━━━ RECORD EXCERPTS

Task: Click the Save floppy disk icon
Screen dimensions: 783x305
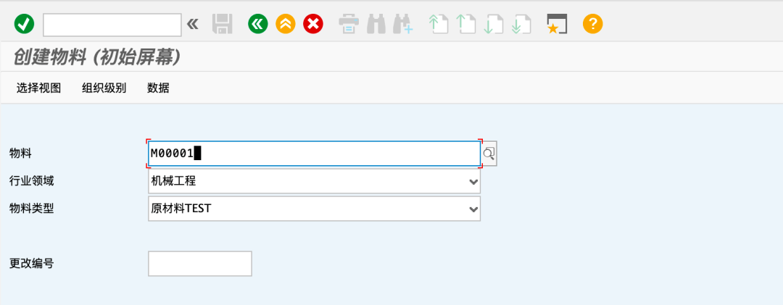Action: click(x=222, y=24)
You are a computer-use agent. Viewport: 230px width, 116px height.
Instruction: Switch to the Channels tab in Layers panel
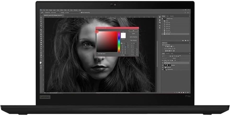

━━━━━━

> **TO DO**: Rewrite all the lines of these records, requests included, scaling every coordinate in the answers by 1.7 and rounding to whole numbers, with halves rounded up. Leave the pictures out.

> **EXPECTED ANSWER**:
Task: Click the Save floppy disk icon
Screen dimensions: 783x305
Action: click(x=377, y=41)
You are a computer-use agent. Viewport: 230px width, 116px height.
Instruction: Switch to the Channels tab in Layers panel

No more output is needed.